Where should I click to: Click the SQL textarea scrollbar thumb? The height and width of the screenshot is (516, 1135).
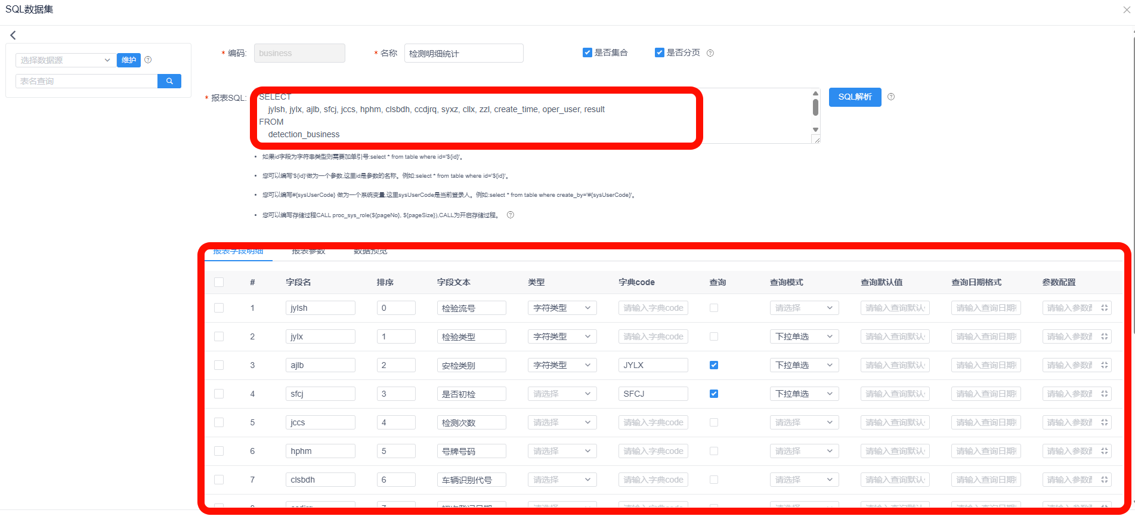[815, 107]
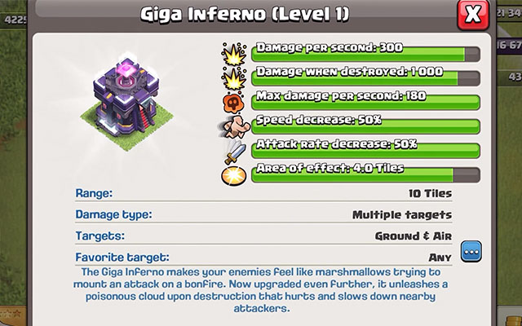Tap the area of effect gold icon
522x326 pixels.
click(x=234, y=176)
★ ★ ★ ★
## WHAT YOU ARE ASKED TO DO
The whole of the data needs to be copied word for word, though not its pictures.

## REPLY TO THE EXERCISE
Where should I click to: Click the SQL textarea scrollbar thumb? The height and width of the screenshot is (516, 1135).
[815, 107]
Tap the area of effect gold icon
522x326 pixels.
click(x=234, y=176)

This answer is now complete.